# Document start

Lees in het Nederlands

Raphael Gimenes

A Tongue Full Of Suns

Geschreven door: Dick Hovenga

 (vertaald door: Nausikaä de Blaauw )

Uitgebracht door: One World Music

A Tongue Full Of Suns Raphael Gimenes Pop 4.5 Raphael Gimenes – A Tongue Full Of Suns (EN) Written in Music https://writteninmusic.com

Already six years ago Raphael Gimenes released the beautiful album Raphael Gimenes & As Montanhas de Som. A Brazilian pearl that could just come from the rich sixties and seventies in Brazilian music history. The album effortlessly made the top 10 of our annual list of that year. And then it got very quiet. He only returned with the EP A Tongue Full of Suns, which was released last year. A six track EP that now finally gets a vinyl release.

What Gimenes, a musician of Brazilian family origin living in Denmark, did especially in the years after the release of his debut album was traveling. Especially a lot of South America but also a lot of Scandinavia. Surprisingly, the Faroe Islands, far above the northernmost tip of Scotland, were a perfect fit for recording new music.

# Document end
# Data listing start

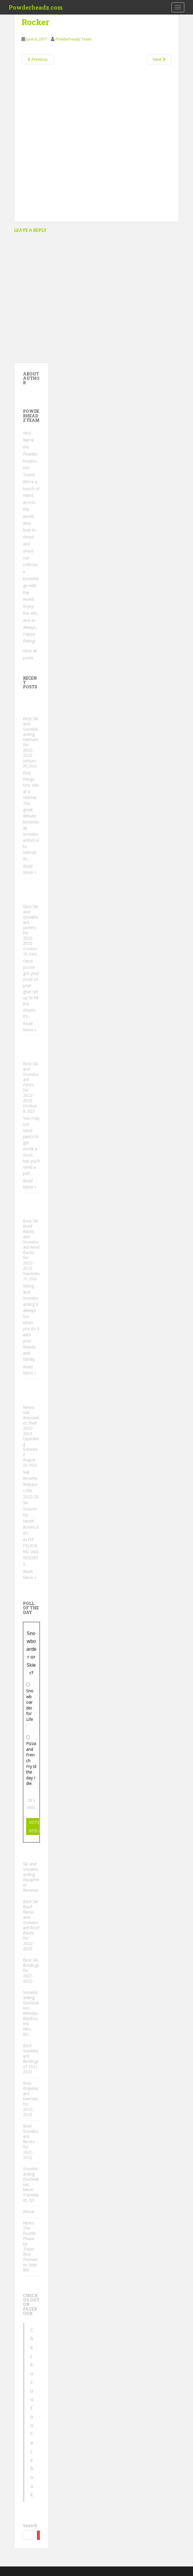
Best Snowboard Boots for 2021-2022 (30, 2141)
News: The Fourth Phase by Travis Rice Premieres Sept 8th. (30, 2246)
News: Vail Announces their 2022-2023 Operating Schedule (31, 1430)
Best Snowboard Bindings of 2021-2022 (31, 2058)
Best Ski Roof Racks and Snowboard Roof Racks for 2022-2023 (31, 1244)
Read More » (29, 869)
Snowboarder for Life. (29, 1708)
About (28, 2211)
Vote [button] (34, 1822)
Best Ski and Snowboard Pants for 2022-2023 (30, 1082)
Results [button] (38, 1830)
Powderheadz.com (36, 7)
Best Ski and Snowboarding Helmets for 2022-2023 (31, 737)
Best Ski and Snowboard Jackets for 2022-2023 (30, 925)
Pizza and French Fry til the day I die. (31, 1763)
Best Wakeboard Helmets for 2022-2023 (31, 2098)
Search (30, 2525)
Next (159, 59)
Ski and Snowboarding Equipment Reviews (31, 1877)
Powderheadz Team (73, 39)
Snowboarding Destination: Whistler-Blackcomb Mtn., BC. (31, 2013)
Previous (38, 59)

# Data listing end

Exercise set:
A – Reproduce the album review word for word, from "A Tongue Full Of Suns Raphael" up to and including "a vinyl release.".
B – Answer these questions from the album review.
(i) How many tracks are on the EP A Tongue Full of Suns?
(ii) In which country does Gimenes live?
(iii) Which islands proved a perfect fit for recording new music?

Responses to the tasks:
A –
A Tongue Full Of Suns Raphael Gimenes Pop 4.5 Raphael Gimenes – A Tongue Full Of Suns (EN) Written in Music https://writteninmusic.com

Already six years ago Raphael Gimenes released the beautiful album Raphael Gimenes & As Montanhas de Som. A Brazilian pearl that could just come from the rich sixties and seventies in Brazilian music history. The album effortlessly made the top 10 of our annual list of that year. And then it got very quiet. He only returned with the EP A Tongue Full of Suns, which was released last year. A six track EP that now finally gets a vinyl release.

B –
(i) Six
(ii) Denmark
(iii) The Faroe Islands